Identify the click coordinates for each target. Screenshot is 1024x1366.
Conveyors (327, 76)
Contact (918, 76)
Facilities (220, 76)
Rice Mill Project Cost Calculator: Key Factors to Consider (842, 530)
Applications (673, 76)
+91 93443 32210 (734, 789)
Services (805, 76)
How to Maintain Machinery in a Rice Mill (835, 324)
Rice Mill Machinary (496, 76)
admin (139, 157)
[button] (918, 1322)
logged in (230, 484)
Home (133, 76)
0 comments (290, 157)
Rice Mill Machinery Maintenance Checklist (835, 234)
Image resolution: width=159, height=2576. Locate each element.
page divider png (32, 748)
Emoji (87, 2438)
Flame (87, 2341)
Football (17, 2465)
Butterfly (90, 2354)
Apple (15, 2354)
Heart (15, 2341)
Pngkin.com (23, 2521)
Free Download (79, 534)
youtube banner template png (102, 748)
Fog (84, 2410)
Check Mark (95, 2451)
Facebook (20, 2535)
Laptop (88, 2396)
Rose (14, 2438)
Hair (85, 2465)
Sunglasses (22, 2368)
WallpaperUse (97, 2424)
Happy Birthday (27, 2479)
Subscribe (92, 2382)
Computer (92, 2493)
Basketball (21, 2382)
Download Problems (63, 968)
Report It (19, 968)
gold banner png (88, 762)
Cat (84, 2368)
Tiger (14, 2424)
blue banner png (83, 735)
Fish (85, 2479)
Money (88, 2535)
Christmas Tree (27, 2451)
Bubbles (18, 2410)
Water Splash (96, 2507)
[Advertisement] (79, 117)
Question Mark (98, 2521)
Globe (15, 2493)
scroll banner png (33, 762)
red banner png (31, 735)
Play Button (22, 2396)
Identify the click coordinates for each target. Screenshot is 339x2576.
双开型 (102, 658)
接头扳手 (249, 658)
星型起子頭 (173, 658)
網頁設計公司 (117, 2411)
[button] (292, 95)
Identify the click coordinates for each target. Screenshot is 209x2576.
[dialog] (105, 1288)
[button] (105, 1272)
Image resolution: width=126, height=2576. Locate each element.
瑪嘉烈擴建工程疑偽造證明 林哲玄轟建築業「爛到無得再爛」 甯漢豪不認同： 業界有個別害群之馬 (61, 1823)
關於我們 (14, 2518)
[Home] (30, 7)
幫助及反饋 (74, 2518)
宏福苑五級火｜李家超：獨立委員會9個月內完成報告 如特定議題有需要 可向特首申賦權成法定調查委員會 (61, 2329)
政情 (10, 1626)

────────────────

> [TASK TO CARRY OUT]:
Your response must repeat all of the material above exactly.

> [ANSWER]:
Identify the click coordinates for each target. Screenshot is 1024x1366.
Conveyors (327, 76)
Contact (918, 76)
Facilities (220, 76)
Rice Mill Project Cost Calculator: Key Factors to Consider (842, 530)
Applications (673, 76)
+91 93443 32210 (734, 789)
Services (805, 76)
How to Maintain Machinery in a Rice Mill (835, 324)
Rice Mill Machinary (496, 76)
admin (139, 157)
[button] (918, 1322)
logged in (230, 484)
Home (133, 76)
0 comments (290, 157)
Rice Mill Machinery Maintenance Checklist (835, 234)
Image resolution: width=159, height=2576. Locate each element.
page divider png (32, 748)
Emoji (87, 2438)
Flame (87, 2341)
Football (17, 2465)
Butterfly (90, 2354)
Apple (15, 2354)
Heart (15, 2341)
Pngkin.com (23, 2521)
Free Download (79, 534)
youtube banner template png (102, 748)
Fog (84, 2410)
Check Mark (95, 2451)
Facebook (20, 2535)
Laptop (88, 2396)
Rose (14, 2438)
Hair (85, 2465)
Sunglasses (22, 2368)
WallpaperUse (97, 2424)
Happy Birthday (27, 2479)
Subscribe (92, 2382)
Computer (92, 2493)
Basketball (21, 2382)
Download Problems (63, 968)
Report It (19, 968)
gold banner png (88, 762)
Cat (84, 2368)
Tiger (14, 2424)
blue banner png (83, 735)
Fish (85, 2479)
Money (88, 2535)
Christmas Tree (27, 2451)
Bubbles (18, 2410)
Water Splash (96, 2507)
[Advertisement] (79, 117)
Question Mark (98, 2521)
Globe (15, 2493)
scroll banner png (33, 762)
red banner png (31, 735)
Play Button (22, 2396)
Identify the click coordinates for each target. Screenshot is 339x2576.
双开型 (102, 658)
接头扳手 (249, 658)
星型起子頭 (173, 658)
網頁設計公司 (117, 2411)
[button] (292, 95)
Identify the click coordinates for each target. Screenshot is 209x2576.
[dialog] (105, 1288)
[button] (105, 1272)
Image resolution: width=126, height=2576. Locate each element.
瑪嘉烈擴建工程疑偽造證明 林哲玄轟建築業「爛到無得再爛」 甯漢豪不認同： 業界有個別害群之馬 (61, 1823)
關於我們 (14, 2518)
[Home] (30, 7)
幫助及反饋 (74, 2518)
宏福苑五級火｜李家超：獨立委員會9個月內完成報告 如特定議題有需要 可向特首申賦權成法定調查委員會 (61, 2329)
政情 (10, 1626)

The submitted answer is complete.